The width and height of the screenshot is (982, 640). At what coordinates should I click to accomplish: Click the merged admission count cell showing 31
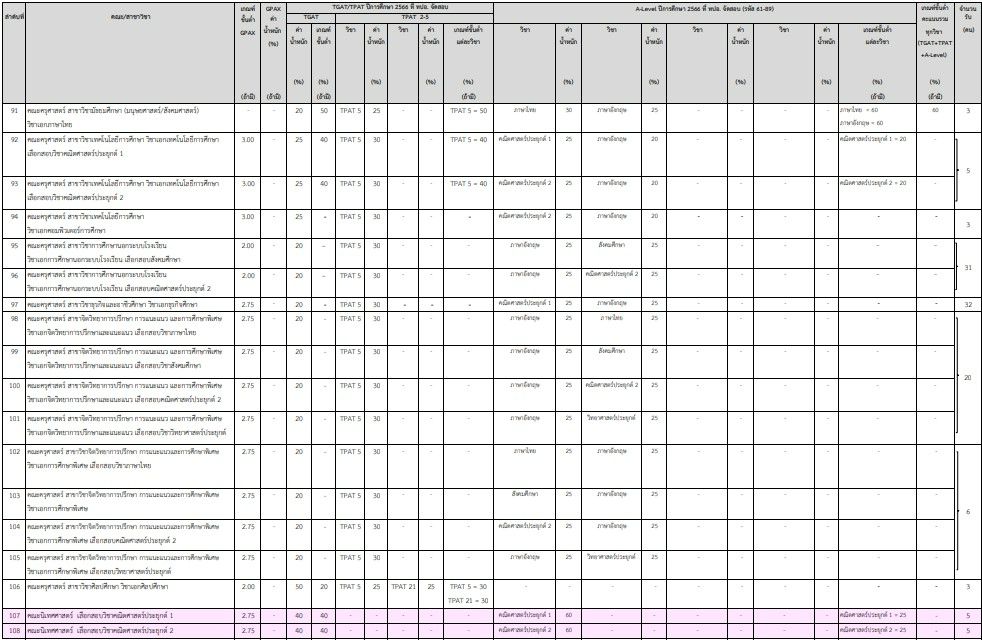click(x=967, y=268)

* * *

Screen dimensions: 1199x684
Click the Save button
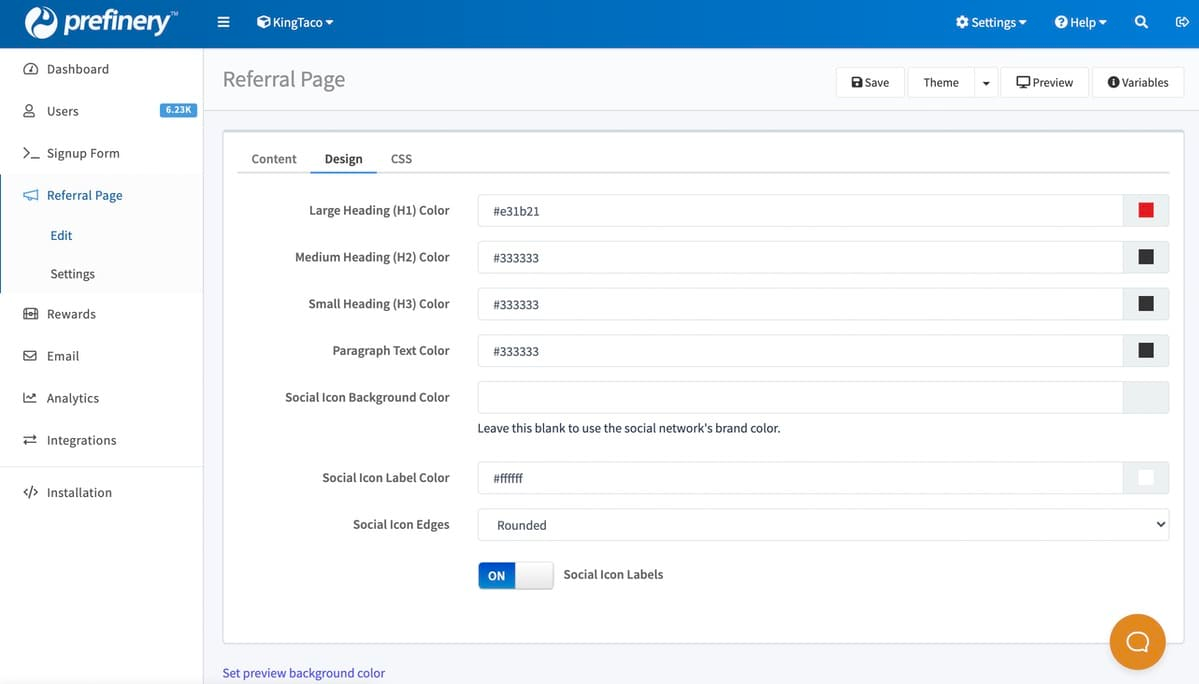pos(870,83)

### What the task asks
Copy out the data word for word, from the line with "Screen dimensions: 1199x684" to the line with "pos(870,83)", including both of those lines. Leave the pictures out.

### Reply
Screen dimensions: 1199x684
Click the Save button
pos(870,83)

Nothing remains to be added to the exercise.